Bike share program to dovetail with DMC expansion
The Nice Ride bike share program's proposed expansion in Rochester would place stations of identical bikes throughout the downtown area.
The proposed system would encompass a 1.1-square-mile area in the downtown core and include 23 stations and 243 bicycles, according to a new feasibility study from the Minneapolis-based nonprofit group. The program is geared toward short rides, allowing half-hour or 60-minute rides before you dock the bike at another station. The Twin Cities, by comparison, has about 170 stations throughout the cities.
The feasibility study conducted over the past year aimed to determine whether a satellite of the Twin Cities program would work in the much smaller city of Rochester.
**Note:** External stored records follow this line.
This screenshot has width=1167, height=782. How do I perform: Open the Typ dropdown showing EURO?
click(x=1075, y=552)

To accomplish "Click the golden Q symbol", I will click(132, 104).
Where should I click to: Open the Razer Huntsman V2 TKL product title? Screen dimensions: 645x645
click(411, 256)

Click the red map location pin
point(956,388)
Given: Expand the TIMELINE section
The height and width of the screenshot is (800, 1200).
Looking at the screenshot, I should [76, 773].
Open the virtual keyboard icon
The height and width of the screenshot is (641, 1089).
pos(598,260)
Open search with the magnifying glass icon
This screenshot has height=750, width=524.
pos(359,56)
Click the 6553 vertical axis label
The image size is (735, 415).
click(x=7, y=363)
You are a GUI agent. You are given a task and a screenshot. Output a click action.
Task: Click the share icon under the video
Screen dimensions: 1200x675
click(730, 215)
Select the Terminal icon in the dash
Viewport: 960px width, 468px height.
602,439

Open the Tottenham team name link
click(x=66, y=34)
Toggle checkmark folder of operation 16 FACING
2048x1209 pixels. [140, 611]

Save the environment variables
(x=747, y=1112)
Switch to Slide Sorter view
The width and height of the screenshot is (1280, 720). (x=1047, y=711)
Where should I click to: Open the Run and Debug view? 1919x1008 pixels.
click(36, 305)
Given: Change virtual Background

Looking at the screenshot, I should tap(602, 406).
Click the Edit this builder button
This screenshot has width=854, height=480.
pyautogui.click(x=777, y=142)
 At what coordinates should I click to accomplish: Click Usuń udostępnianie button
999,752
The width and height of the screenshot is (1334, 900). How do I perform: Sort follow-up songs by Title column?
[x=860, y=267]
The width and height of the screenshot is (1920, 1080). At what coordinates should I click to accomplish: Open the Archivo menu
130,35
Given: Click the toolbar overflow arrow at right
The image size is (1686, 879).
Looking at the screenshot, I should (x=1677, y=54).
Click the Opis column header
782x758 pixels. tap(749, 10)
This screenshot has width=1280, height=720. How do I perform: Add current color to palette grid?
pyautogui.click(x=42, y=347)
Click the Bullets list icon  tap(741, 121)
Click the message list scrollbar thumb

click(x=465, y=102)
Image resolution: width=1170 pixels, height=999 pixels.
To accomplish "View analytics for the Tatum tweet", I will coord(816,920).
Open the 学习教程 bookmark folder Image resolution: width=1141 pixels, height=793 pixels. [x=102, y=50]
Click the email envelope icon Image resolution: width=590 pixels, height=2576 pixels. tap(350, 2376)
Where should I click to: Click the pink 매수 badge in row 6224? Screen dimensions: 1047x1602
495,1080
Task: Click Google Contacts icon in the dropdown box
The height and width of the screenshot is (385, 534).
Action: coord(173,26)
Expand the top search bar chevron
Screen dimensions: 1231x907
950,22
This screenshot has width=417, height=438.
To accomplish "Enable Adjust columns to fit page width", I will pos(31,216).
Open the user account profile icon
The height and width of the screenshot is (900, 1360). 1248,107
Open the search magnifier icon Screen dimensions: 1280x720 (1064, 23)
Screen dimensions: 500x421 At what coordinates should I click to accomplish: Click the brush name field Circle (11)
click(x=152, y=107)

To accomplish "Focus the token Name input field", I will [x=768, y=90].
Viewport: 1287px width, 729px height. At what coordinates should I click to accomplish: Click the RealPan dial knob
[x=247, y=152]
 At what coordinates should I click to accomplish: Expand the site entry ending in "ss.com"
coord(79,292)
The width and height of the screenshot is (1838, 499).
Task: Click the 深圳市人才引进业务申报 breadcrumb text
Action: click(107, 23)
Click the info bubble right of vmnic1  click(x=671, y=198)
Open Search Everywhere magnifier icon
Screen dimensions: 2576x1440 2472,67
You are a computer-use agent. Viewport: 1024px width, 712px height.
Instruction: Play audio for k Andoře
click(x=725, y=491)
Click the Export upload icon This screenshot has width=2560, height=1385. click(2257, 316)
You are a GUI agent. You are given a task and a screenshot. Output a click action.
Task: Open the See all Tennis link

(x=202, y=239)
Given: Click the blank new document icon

The draft of the report found that "a relatively small portion of Rochester," specifically the downtown area, exhibits the concentrated demand, consolidated destinations and right mix of users that fit well with bike share systems.
The report has not been finalized, however, because the Destination Medical Center planning process may change the final result.
"We will be basically dovetailing this with the Destination Medical work," said Executive Director Bill Dossett said. "Basically, as the city looks to become more of a destination and a place where more people live in the urban area, it makes it a whole lot easier to launch a successful bike system there."
A year ago, some thought the program could be in place in Rochester as soon as this summer , but DMC planning has made the arrival date of bike sharing uncertain.
"We need to move further along with those efforts before further pursuing the Nice Ride system," said Rochester-Olmsted Planning Department Director Mitzi Baker.
Baker said she expects to see some sort of bike share system in Rochester in the future, a sentiment Nice Ride Executive Director Bill Dossett echoed.
"We want to do something in Rochester, and I think there are partners out there that will help us do it," Dossett said. It's simply a matter of finding the right tools and timing, he said.
Baker said if a bike share system is identified as a piece of the DMC development plan, the city might see it move forward more quickly. "If not, it might take longer," she said.
One of the main issues right now is the sustainability of the program financially. In the Twin Cities, about 60 percent of operating costs are from revenue, and station sponsorship covers the remaining 40 percent, Dossett said. With the current density in Rochester, that model would not work.
The initial launch for the suggested system would cost about $1.2 million, with an additional $478,000 per year in operating costs. The revenue from membership and user fees are projected to cover only about 7 percent of annual operating costs.
"I look at those numbers, and I do say that there are some big challenges there," Dossett said.
But that's not his focus. If the program can find the right tool to get people cycling and engaged, Dossett is confident it will be able to find funding sources.
Mayo Clinic likely will need to be a major partner, possibly setting up an employee program, sponsoring stations or contributing through other venues. Some of the funding could come from Blue Cross Blue Shield of Minnesota's Center for Prevention, which has budgeted $650,000 for Nice Ride's Greater Minnesota program for fiscal year 2014. The program also would pursue other local sources, grants and sponsorship.
In addition to the short-trip bike share system, Rochester also could see the arrival of Nice Ride Center, a new program that offers a more traditional flat-fee rental system by the hour, day or week.
Over the weekend, Nice Ride Center launched in Bemidji, with locations including a hotel and the tourist center renting out the orange bikes. The program offers convenient rentals for visitors, and Dossett said it will offer a lower cost for residents, particularly during the week when there is less demand.
"If it works there, it could turn out that that model might be a candidate for Rochester too," Baker said.
For Rochester, the study draft suggested a simultaneous roll-out of the Nice Ride Center program in addition to the more traditional bike share component. The Nice Ride Center system would cost $230,000 up front with an additional $150,000 annually for operation.
Implementation could happen in steps, Dossett said, expanding as the city grows.
A few barriers to bike share success identified by the study include a lack of residential density and a safe and comfortable bikeway network. To improve viability of a bike share program in Rochester, the study recommends urban residential development, wayfinding and bikeway development and increased programming throughout parks and open spaces.
Those conclusions are based on population density today, Dossett said, but the "DMC team has a vision that is very different from that."
"We need to dovetail the tool that we use to encourage cycling with Rochester today and where it's going," Dossett said.